WHAT TO DO: Reproduce the material below word for word, starting at the line that contains "The width and" and continuing through its final line, both included. Leave the pictures out of your answer.

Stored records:
--

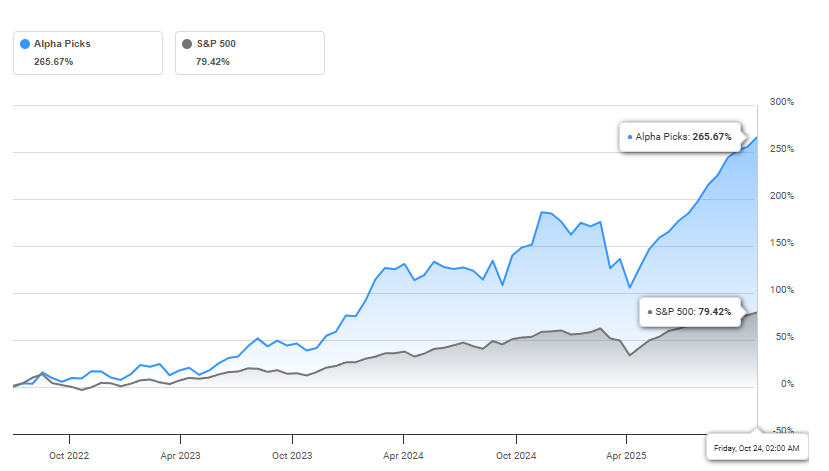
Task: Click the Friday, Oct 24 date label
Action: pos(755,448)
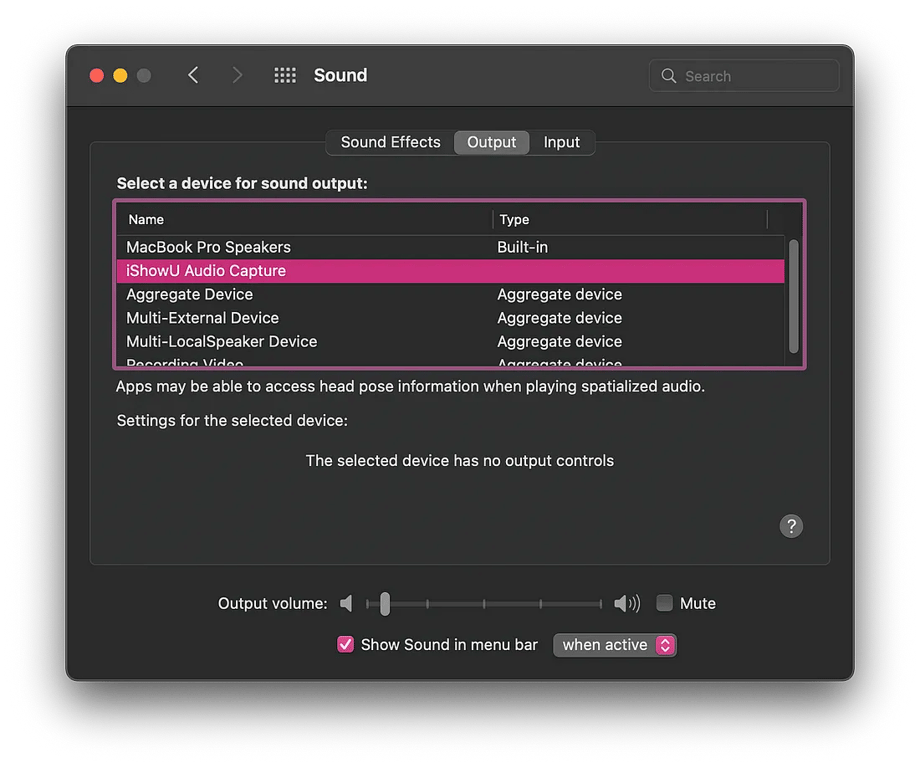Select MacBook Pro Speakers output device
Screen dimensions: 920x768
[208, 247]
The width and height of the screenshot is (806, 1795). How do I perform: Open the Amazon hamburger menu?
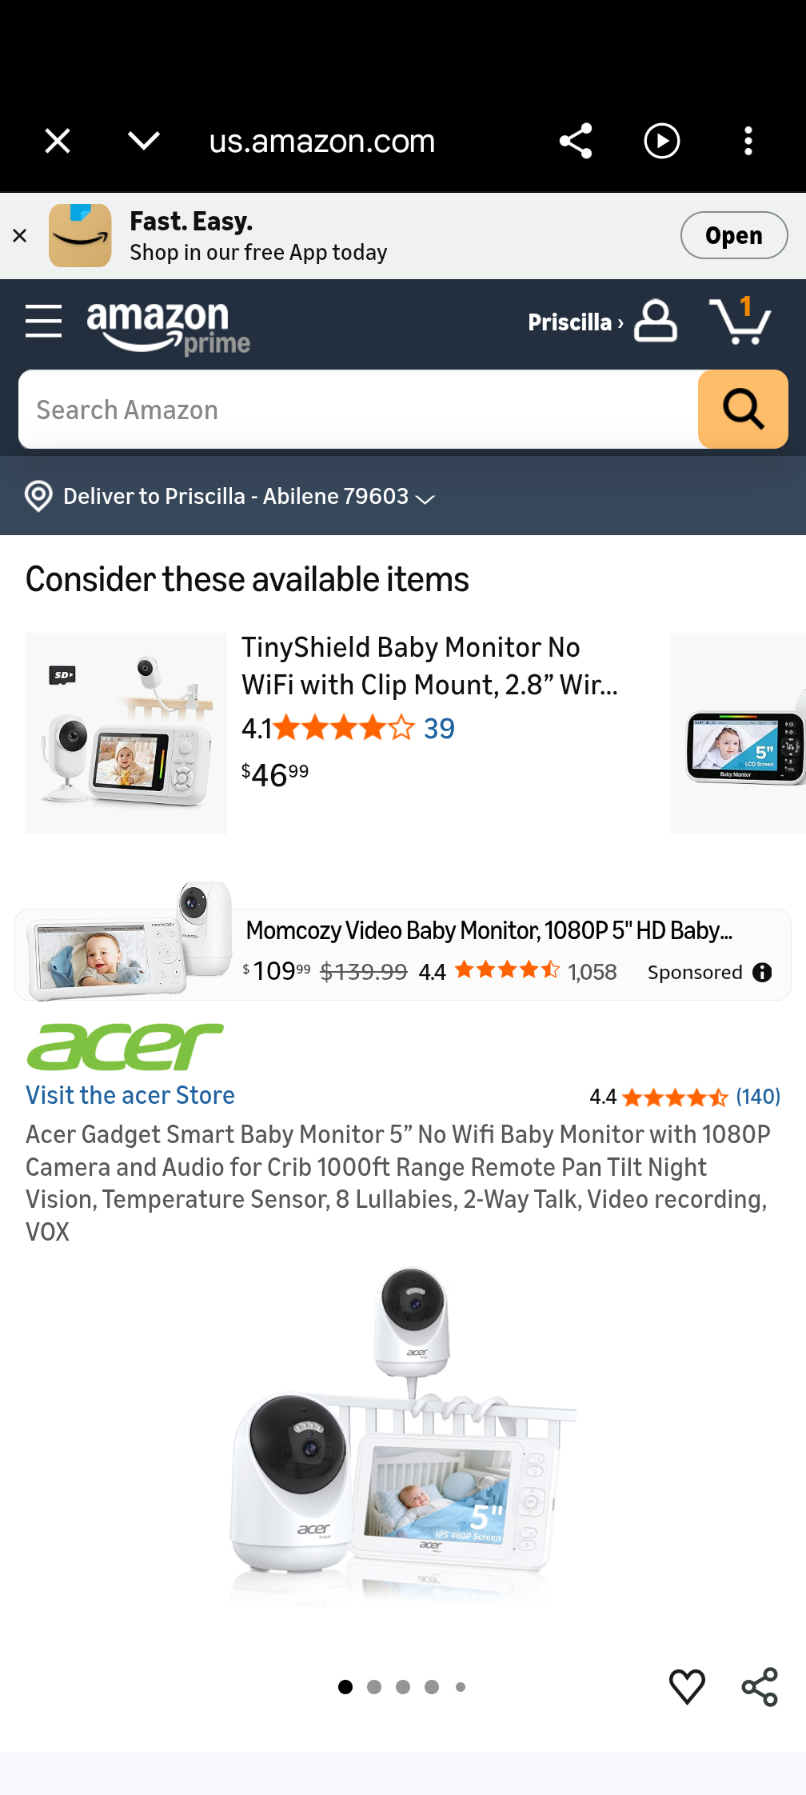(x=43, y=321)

--

RESPONSE:
The width and height of the screenshot is (806, 1795). How do I perform: Open the Amazon hamburger menu?
(x=43, y=321)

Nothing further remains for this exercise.